I had hardly absorbed the thought that she must, after all, live here when the smell of the staircase hit me. The dominant aroma, I suppose, was of cat’s pee, aged and reduced to its essence, but there were other, darker ingredients too which I associated with our own species, and it required a triumph of the will on my part not to hold on to my nose. As we tramped up the filthy cement steps to the third floor, my astonishment was complete. I couldn’t grasp the experience.

In this stinking slum tenement building lived the commanding officer of a tank regiment in the army of a super-power. His wife, obviously a very nice woman, with good manners, was somehow completely oblivious to the smell. The colonel himself, I presumed, walked up and down these stairs several times a day. Even if he couldn’t get whitewash for the kerbstones, or brooms to sweep the paths, or paint to touch up the door, surely he could get a couple of men and a few buckets of water to wash down the stairs?
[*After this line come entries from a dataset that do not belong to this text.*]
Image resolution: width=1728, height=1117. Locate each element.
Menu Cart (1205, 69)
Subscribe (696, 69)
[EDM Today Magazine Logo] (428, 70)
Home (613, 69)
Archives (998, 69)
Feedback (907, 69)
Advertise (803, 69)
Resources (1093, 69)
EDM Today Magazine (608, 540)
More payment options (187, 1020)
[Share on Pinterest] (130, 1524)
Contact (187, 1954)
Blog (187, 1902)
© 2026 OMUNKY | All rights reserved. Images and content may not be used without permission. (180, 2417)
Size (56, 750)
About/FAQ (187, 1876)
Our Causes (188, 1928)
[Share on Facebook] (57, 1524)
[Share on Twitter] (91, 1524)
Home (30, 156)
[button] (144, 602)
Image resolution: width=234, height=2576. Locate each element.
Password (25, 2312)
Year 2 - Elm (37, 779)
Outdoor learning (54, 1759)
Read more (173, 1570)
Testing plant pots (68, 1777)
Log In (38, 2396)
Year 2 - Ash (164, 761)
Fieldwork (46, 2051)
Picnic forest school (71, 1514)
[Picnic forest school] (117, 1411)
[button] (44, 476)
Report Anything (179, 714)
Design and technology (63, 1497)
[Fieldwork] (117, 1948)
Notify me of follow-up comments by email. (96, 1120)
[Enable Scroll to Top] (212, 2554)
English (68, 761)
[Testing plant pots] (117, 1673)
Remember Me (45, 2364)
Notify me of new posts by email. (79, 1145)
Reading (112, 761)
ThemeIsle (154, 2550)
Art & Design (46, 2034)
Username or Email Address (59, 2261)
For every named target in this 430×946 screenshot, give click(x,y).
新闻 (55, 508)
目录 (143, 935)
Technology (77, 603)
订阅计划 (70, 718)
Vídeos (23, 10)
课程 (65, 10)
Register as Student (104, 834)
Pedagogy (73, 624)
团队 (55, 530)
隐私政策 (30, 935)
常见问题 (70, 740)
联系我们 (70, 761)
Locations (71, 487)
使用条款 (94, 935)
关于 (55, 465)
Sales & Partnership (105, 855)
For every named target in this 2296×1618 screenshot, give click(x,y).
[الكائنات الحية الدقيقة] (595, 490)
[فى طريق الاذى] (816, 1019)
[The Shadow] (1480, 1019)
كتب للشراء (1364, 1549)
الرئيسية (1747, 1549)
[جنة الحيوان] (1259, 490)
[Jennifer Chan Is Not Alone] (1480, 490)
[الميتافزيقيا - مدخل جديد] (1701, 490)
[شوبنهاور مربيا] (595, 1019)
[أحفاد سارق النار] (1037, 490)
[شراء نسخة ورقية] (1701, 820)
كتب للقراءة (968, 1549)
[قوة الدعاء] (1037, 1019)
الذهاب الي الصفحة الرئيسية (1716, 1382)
Madame Fursov opened her apartment door and ushered me in, and I experienced a huge sense of relief when I found that the smell had stayed outside. She very soon showed me where the bathroom was, and with a slight blush of apology said something about “voda”. The bath tub was filled with water, and she showed me the bucket I should use to scoop it out. I had been wrong in my judgement. Whether the colonel could get a couple of men or not, was beside the point. There was no water to spare for washing down the stairs. I finally began to appreciate the extent of the emergency.